Der Inhalt des Gedichts baut ein Porträt von Paul Wegener, den Ringelnatz als standhaften und authentischen Schauspieler charakterisiert, der sich nicht durch Unwetter oder künstliche und fake Emotionen beirren lässt. Er ist ein „Stein“ - fest, unnachgiebig, unerschütterlich. Aber er ist weit mehr als das, er ist ein Mensch mit Dimensionen und Tiefe, ein Künstler, der sich seinen Respekt verdient hat.

Die Form des Gedichts ist recht unkonventionell mit wechselnden Verszahlen in den einzelnen Strophen. Vor allem in der Art und Weise, wie Ringelnatz seine Worte wählt und arrangiert - mal ernst, mal humorvoll, mal nachdenklich - spiegelt sich die sprachliche Vielseitigkeit und der spielerische Umgang mit der deutschen Sprache wider, für die der Dichter bekannt ist.

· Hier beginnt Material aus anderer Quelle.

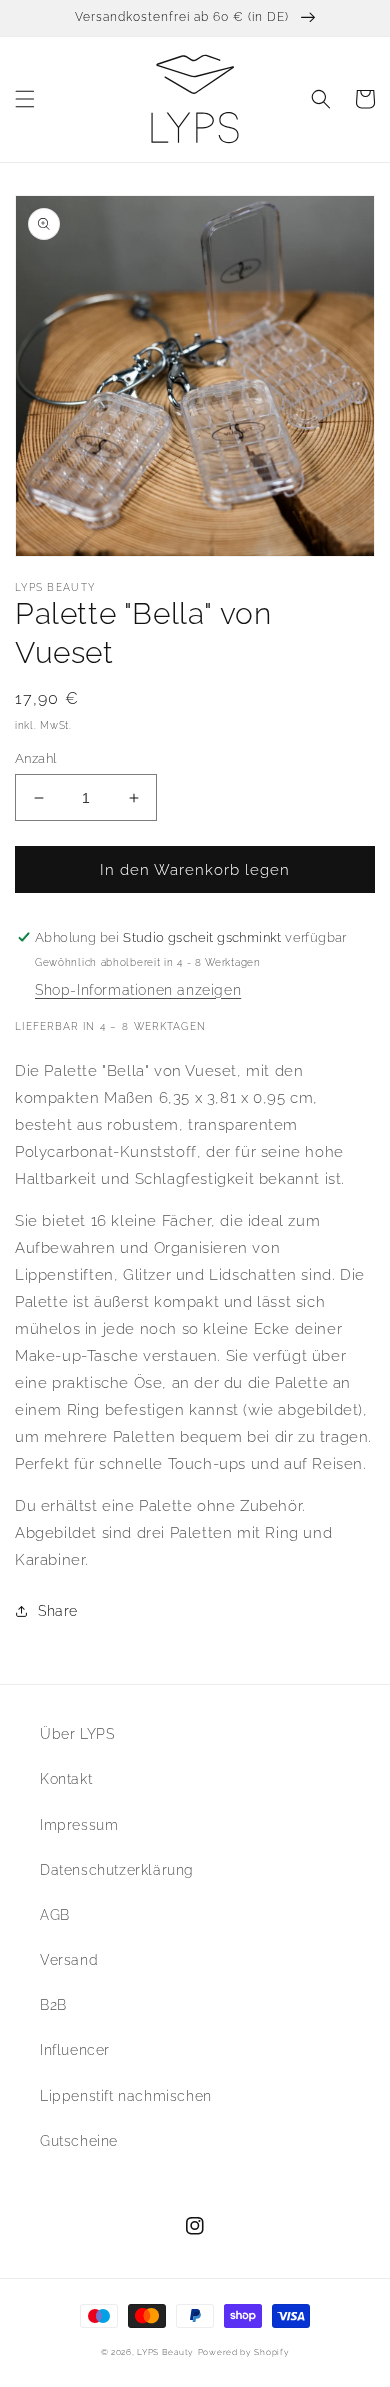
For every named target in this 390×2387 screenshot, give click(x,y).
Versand (69, 1960)
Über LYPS (77, 1734)
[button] (25, 99)
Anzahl (35, 758)
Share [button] (58, 1611)
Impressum (79, 1825)
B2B (53, 2005)
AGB (55, 1915)
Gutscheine (79, 2141)
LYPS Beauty (165, 2352)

Ringelnatz verwendet einfache, alltägliche Wortwahl und führt den Leser durch eine Reihe von Alltags- und Bühnenszenen, die Paul Wegener menschlich und greifbar machen und beide Seiten seines Lebens - privat und professionell - aufzeigen. Trotz seiner Prominenz und seines Talents bleibt Wegener ein „anständiger Kamerad“, ein Mann mit einem „fröhlichen Gewissen“, das in seiner Dichtung und darstellenden Kunst zum Ausdruck kommt.

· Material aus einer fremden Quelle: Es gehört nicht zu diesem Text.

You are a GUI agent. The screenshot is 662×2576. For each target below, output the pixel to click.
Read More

Über all dem steht das Bild des „lebendigen Roland aus Stein“, das sowohl Wegeners Standhaftigkeit und Ausdauer als auch seinen brennenden Enthusiasmus und seine Freude an seinem Handwerk symbolisiert. Das Gedicht endet mit einem Lob auf seine Großzügigkeit und Authentizität: Er gibt, was er liebt, „Gern, groß und ehrlich“.

Insgesamt ist Ringelnatz' „Paul Wegener“ ein kraftvolles und liebevolles Porträt einer herausragenden Figur der damaligen Theaterszene. Durch die lebendige Charakterisierung erhält der Leser Einblick in das Innenleben eines Schauspielers und Dichters, der die Menschen durch sein Werk berührt hat.

Weitere Informationen

Das Gedicht „Paul Wegener“ stammt aus der Feder des Autors bzw. Lyrikers Joachim Ringelnatz. Geboren wurde Ringelnatz im Jahr 1883 in Wurzen. Das Gedicht ist im Jahr 1928 entstanden. Berlin ist der Erscheinungsort des Textes. Anhand der Entstehungszeit des Gedichtes bzw. von den Lebensdaten des Autors her kann der Text den Epochen Moderne oder Expressionismus zugeordnet werden. Der Schriftsteller Ringelnatz ist ein typischer Vertreter der genannten Epochen. Das 209 Wörter umfassende Gedicht besteht aus 44 Versen mit insgesamt 9 Strophen. Der Dichter Joachim Ringelnatz ist auch der Autor für Gedichte wie „Afrikanisches Duell“, „Alone“ und „Alte Winkelmauer“. Auf abi-pur.de liegen zum Autor des Gedichtes „Paul Wegener“ weitere 560 Gedichte vor.